--- start The records ---
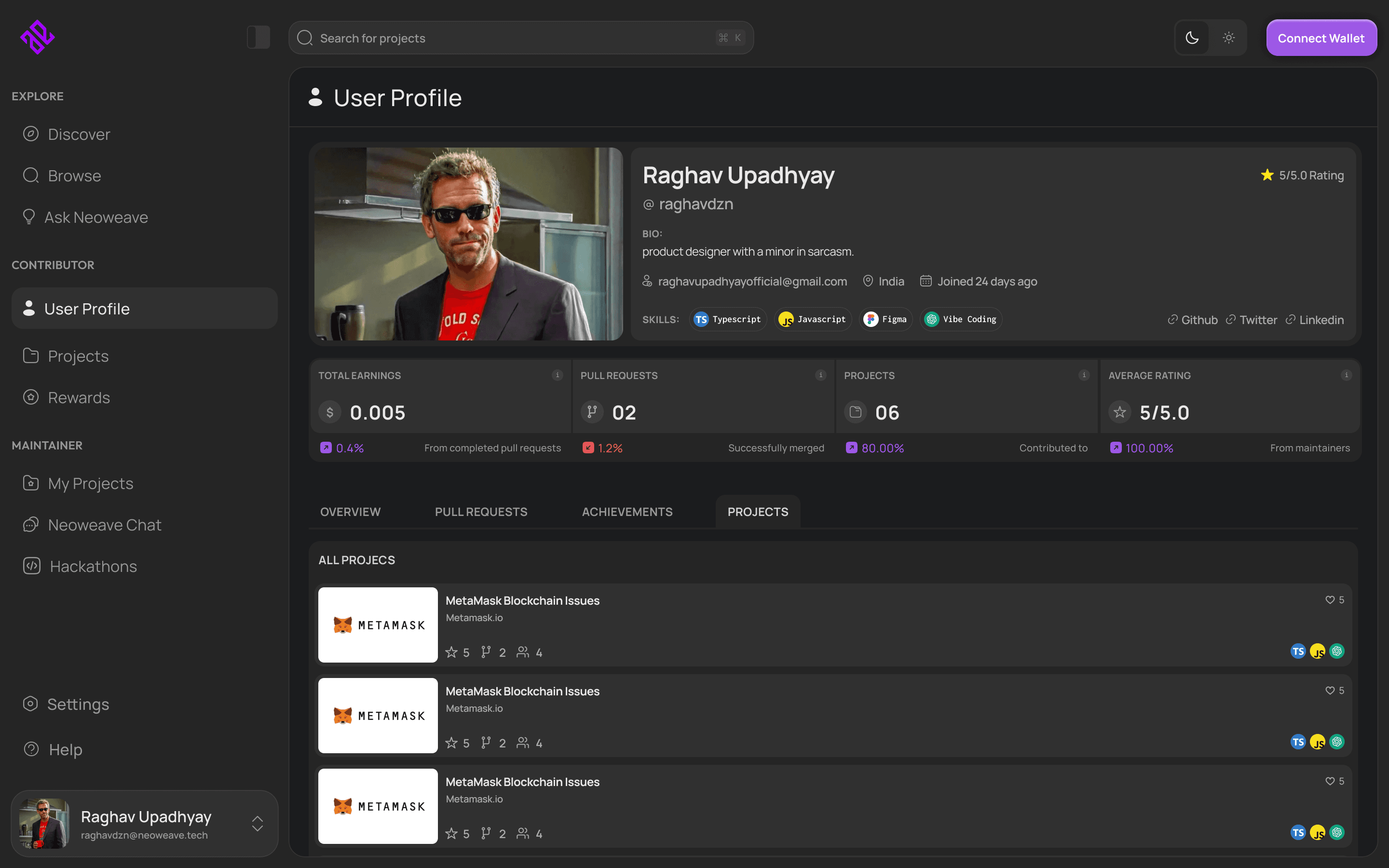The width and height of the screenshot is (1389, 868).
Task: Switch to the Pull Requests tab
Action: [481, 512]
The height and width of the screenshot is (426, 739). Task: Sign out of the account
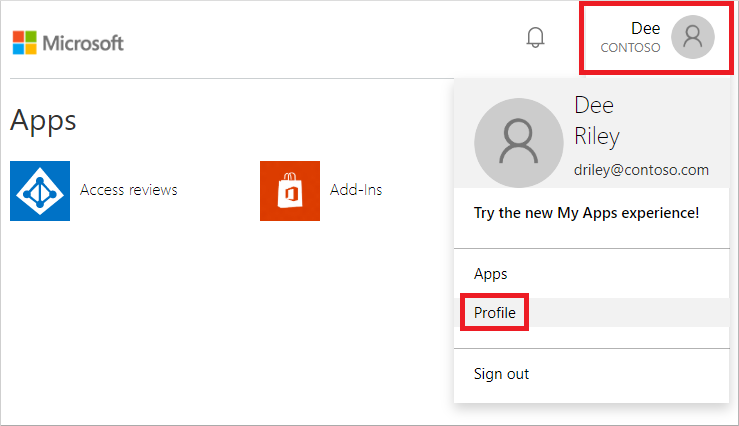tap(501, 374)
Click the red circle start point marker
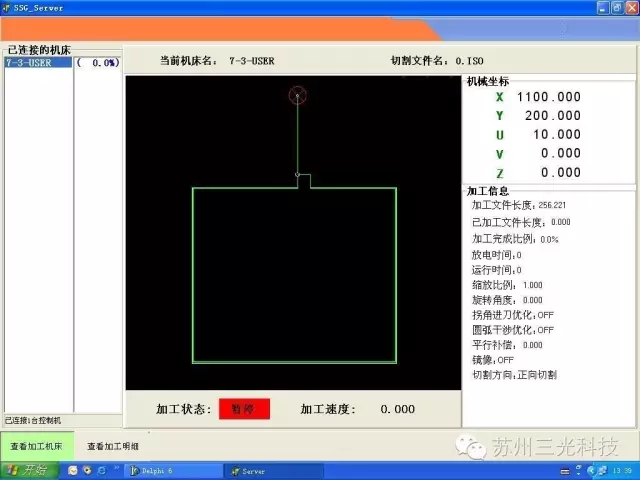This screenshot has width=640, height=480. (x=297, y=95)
--- end The records ---
--- start The records ---
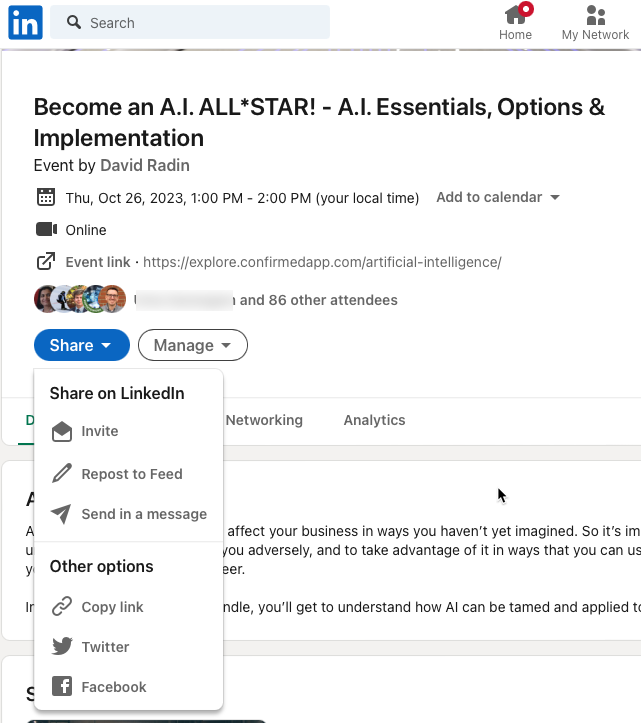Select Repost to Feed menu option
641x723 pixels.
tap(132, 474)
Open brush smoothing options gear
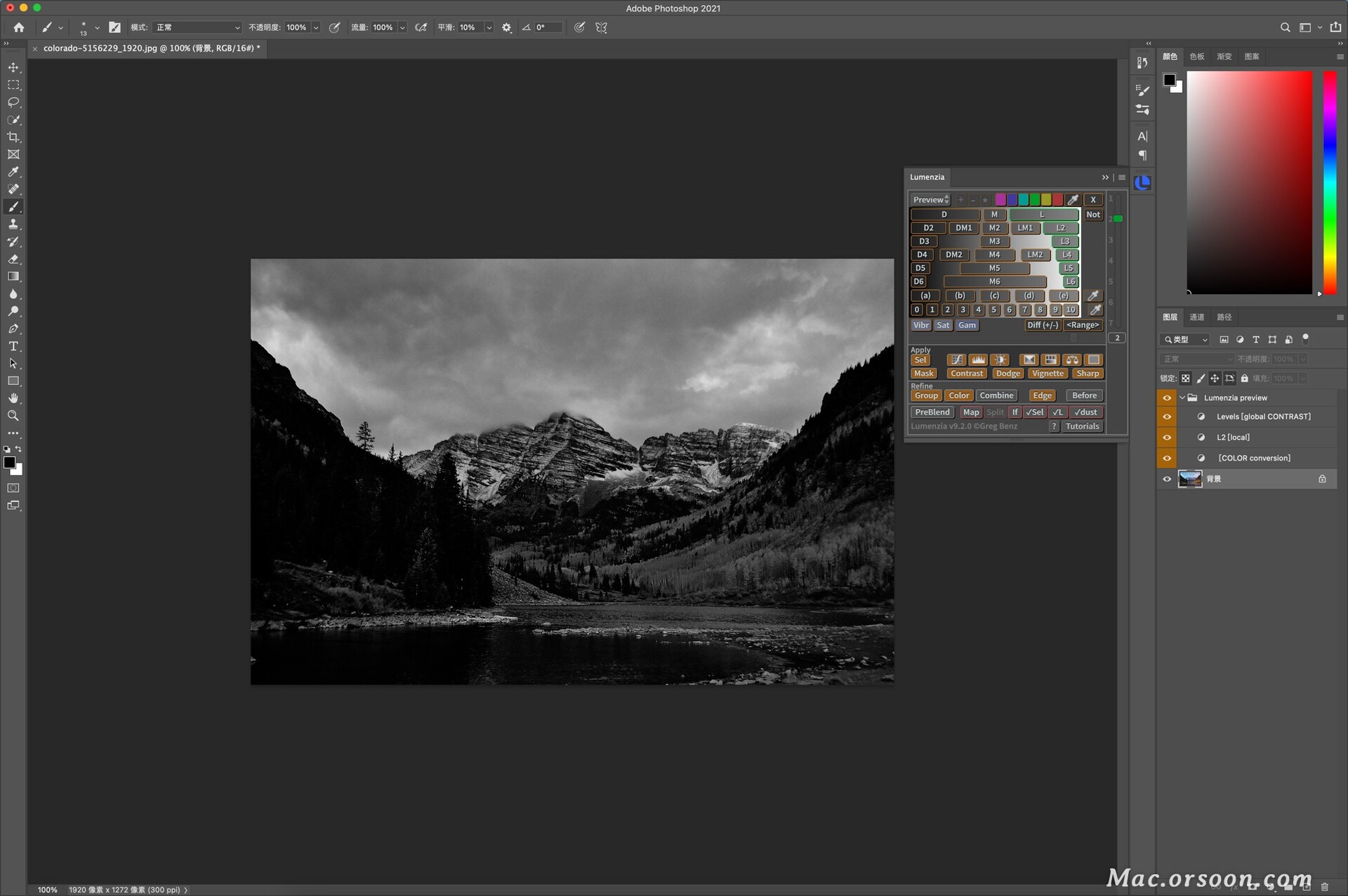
--- end The records ---
--- start The records ---
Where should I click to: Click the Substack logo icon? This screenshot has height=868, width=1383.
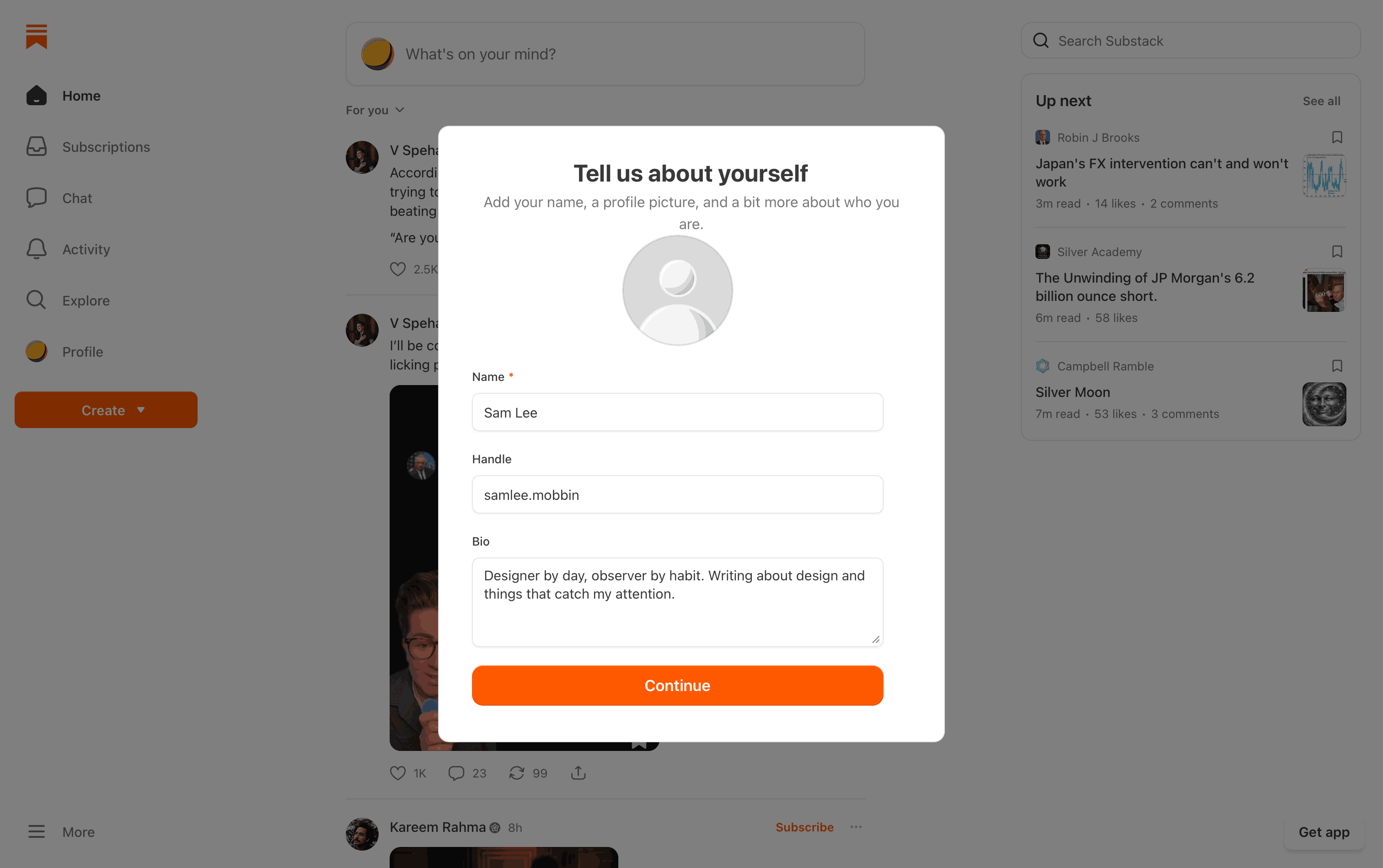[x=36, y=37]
--- end The records ---
(Written request):
Reproduce the data starting at the line containing "The width and" and ending at the line containing "This screenshot has width=640, height=480.", replacing "red circle" with "blue circle" and leaving everything else unchanged. Omit the pictures from your answer.

(Solution):
The width and height of the screenshot is (1389, 868).
Task: Switch to the Pull Requests tab
Action: [481, 512]
The height and width of the screenshot is (426, 739). Task: Sign out of the account
tap(501, 374)
Click the blue circle start point marker
This screenshot has width=640, height=480. (x=297, y=95)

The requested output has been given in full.